PROBLEM TO SOLVE: Print out the records in full, keeping each word unchanged.
- - - - - - -
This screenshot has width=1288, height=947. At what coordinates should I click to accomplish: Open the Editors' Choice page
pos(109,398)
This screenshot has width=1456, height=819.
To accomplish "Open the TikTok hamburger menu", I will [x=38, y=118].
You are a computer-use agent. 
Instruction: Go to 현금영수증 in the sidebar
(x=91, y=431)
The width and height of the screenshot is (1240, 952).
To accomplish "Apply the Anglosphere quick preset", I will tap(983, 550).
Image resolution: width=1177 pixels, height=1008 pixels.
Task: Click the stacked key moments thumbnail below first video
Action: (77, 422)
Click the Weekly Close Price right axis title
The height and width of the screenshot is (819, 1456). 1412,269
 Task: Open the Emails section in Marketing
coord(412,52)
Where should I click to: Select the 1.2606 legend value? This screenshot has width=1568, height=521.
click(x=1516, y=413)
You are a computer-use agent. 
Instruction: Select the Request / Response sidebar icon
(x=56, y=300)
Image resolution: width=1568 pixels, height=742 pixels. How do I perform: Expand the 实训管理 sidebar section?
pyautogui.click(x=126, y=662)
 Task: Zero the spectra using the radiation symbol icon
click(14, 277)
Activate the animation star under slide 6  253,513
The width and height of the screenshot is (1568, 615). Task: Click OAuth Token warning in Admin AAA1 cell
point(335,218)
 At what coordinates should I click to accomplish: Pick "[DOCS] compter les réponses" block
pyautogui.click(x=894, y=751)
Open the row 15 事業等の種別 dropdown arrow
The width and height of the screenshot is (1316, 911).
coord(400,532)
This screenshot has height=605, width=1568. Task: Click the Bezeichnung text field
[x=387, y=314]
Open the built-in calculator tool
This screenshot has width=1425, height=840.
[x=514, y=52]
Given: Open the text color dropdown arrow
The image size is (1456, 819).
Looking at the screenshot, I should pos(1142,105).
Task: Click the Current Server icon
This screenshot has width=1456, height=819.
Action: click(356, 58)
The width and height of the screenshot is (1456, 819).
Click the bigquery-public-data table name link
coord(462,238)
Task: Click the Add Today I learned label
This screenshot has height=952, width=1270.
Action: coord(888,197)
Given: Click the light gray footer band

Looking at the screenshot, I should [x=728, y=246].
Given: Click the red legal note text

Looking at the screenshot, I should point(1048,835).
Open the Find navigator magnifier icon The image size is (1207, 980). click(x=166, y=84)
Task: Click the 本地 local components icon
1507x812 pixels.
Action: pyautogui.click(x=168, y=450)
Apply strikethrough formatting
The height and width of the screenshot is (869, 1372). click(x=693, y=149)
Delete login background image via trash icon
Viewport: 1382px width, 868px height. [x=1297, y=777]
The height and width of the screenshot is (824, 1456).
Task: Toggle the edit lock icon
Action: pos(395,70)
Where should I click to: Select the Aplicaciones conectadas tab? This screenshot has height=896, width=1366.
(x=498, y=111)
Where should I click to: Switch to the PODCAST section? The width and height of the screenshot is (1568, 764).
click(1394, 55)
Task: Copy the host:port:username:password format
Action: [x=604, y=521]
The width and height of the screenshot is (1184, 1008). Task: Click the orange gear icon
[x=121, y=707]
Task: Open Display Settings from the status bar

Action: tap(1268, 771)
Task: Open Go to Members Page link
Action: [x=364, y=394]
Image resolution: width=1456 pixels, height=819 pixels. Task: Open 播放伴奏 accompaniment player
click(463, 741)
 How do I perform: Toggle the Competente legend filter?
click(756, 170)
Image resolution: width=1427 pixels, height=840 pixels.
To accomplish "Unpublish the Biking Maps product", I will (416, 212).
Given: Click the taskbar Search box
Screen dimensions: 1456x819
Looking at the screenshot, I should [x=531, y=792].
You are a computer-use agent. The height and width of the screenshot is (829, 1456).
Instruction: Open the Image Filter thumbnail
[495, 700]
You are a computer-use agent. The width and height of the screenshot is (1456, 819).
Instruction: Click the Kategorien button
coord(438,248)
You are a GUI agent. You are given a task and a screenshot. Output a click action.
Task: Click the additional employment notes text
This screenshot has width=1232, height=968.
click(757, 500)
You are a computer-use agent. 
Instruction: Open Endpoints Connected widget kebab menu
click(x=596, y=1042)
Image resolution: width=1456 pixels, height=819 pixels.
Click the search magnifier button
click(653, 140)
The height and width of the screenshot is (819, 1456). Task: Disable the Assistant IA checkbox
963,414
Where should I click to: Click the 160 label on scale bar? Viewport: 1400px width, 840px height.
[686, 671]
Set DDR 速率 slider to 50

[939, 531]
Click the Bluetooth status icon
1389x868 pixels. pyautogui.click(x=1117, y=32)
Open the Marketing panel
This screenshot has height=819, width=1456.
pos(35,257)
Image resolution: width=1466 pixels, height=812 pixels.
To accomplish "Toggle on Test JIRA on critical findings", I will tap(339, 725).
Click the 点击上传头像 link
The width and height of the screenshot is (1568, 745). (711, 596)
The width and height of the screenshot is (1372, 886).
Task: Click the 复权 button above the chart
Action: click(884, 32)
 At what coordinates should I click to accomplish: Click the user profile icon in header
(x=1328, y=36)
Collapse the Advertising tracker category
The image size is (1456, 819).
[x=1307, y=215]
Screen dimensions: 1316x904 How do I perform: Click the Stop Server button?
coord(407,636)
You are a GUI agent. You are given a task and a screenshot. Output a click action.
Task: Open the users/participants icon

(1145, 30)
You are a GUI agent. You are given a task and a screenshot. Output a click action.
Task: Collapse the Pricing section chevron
- - - - - - -
EXERCISE ANSWER:
This screenshot has width=1288, height=947. At what coordinates should I click to accomplish: Open the Editors' Choice page
pos(109,398)
This screenshot has width=1456, height=819.
To accomplish "Open the TikTok hamburger menu", I will [x=38, y=118].
You are a computer-use agent. 
Instruction: Go to 현금영수증 in the sidebar
(x=91, y=431)
The width and height of the screenshot is (1240, 952).
To accomplish "Apply the Anglosphere quick preset", I will tap(983, 550).
Image resolution: width=1177 pixels, height=1008 pixels.
Task: Click the stacked key moments thumbnail below first video
Action: (77, 422)
Click the Weekly Close Price right axis title
The height and width of the screenshot is (819, 1456). 1412,269
 Task: Open the Emails section in Marketing
coord(412,52)
Where should I click to: Select the 1.2606 legend value? This screenshot has width=1568, height=521.
click(x=1516, y=413)
You are a computer-use agent. 
Instruction: Select the Request / Response sidebar icon
(x=56, y=300)
Image resolution: width=1568 pixels, height=742 pixels. How do I perform: Expand the 实训管理 sidebar section?
pyautogui.click(x=126, y=662)
 Task: Zero the spectra using the radiation symbol icon
click(14, 277)
Activate the animation star under slide 6  253,513
The width and height of the screenshot is (1568, 615). Task: Click OAuth Token warning in Admin AAA1 cell
point(335,218)
 At what coordinates should I click to accomplish: Pick "[DOCS] compter les réponses" block
pyautogui.click(x=894, y=751)
Open the row 15 事業等の種別 dropdown arrow
The width and height of the screenshot is (1316, 911).
coord(400,532)
This screenshot has height=605, width=1568. Task: Click the Bezeichnung text field
[x=387, y=314]
Open the built-in calculator tool
This screenshot has width=1425, height=840.
[x=514, y=52]
Given: Open the text color dropdown arrow
The image size is (1456, 819).
Looking at the screenshot, I should pos(1142,105).
Task: Click the Current Server icon
This screenshot has width=1456, height=819.
Action: click(356, 58)
The width and height of the screenshot is (1456, 819).
Click the bigquery-public-data table name link
coord(462,238)
Task: Click the Add Today I learned label
This screenshot has height=952, width=1270.
Action: coord(888,197)
Given: Click the light gray footer band

Looking at the screenshot, I should [x=728, y=246].
Given: Click the red legal note text

Looking at the screenshot, I should point(1048,835).
Open the Find navigator magnifier icon The image size is (1207, 980). click(x=166, y=84)
Task: Click the 本地 local components icon
1507x812 pixels.
Action: pyautogui.click(x=168, y=450)
Apply strikethrough formatting
The height and width of the screenshot is (869, 1372). click(x=693, y=149)
Delete login background image via trash icon
Viewport: 1382px width, 868px height. [x=1297, y=777]
The height and width of the screenshot is (824, 1456).
Task: Toggle the edit lock icon
Action: pos(395,70)
Where should I click to: Select the Aplicaciones conectadas tab? This screenshot has height=896, width=1366.
(x=498, y=111)
Where should I click to: Switch to the PODCAST section? The width and height of the screenshot is (1568, 764).
click(1394, 55)
Task: Copy the host:port:username:password format
Action: [x=604, y=521]
The width and height of the screenshot is (1184, 1008). Task: Click the orange gear icon
[x=121, y=707]
Task: Open Display Settings from the status bar

Action: tap(1268, 771)
Task: Open Go to Members Page link
Action: [x=364, y=394]
Image resolution: width=1456 pixels, height=819 pixels. Task: Open 播放伴奏 accompaniment player
click(463, 741)
 How do I perform: Toggle the Competente legend filter?
click(756, 170)
Image resolution: width=1427 pixels, height=840 pixels.
To accomplish "Unpublish the Biking Maps product", I will (416, 212).
Given: Click the taskbar Search box
Screen dimensions: 1456x819
Looking at the screenshot, I should [x=531, y=792].
You are a computer-use agent. The height and width of the screenshot is (829, 1456).
Instruction: Open the Image Filter thumbnail
[495, 700]
You are a computer-use agent. The width and height of the screenshot is (1456, 819).
Instruction: Click the Kategorien button
coord(438,248)
You are a GUI agent. You are given a task and a screenshot. Output a click action.
Task: Click the additional employment notes text
This screenshot has width=1232, height=968.
click(757, 500)
You are a computer-use agent. 
Instruction: Open Endpoints Connected widget kebab menu
click(x=596, y=1042)
Image resolution: width=1456 pixels, height=819 pixels.
Click the search magnifier button
click(653, 140)
The height and width of the screenshot is (819, 1456). Task: Disable the Assistant IA checkbox
963,414
Where should I click to: Click the 160 label on scale bar? Viewport: 1400px width, 840px height.
[686, 671]
Set DDR 速率 slider to 50

[939, 531]
Click the Bluetooth status icon
1389x868 pixels. pyautogui.click(x=1117, y=32)
Open the Marketing panel
This screenshot has height=819, width=1456.
pos(35,257)
Image resolution: width=1466 pixels, height=812 pixels.
To accomplish "Toggle on Test JIRA on critical findings", I will tap(339, 725).
Click the 点击上传头像 link
The width and height of the screenshot is (1568, 745). (711, 596)
The width and height of the screenshot is (1372, 886).
Task: Click the 复权 button above the chart
Action: click(884, 32)
 At what coordinates should I click to accomplish: Click the user profile icon in header
(x=1328, y=36)
Collapse the Advertising tracker category
The image size is (1456, 819).
[x=1307, y=215]
Screen dimensions: 1316x904 How do I perform: Click the Stop Server button?
coord(407,636)
You are a GUI agent. You are given a task and a screenshot. Output a click action.
Task: Open the users/participants icon

(1145, 30)
You are a GUI agent. You are given a task and a screenshot. Output a click action.
Task: Collapse the Pricing section chevron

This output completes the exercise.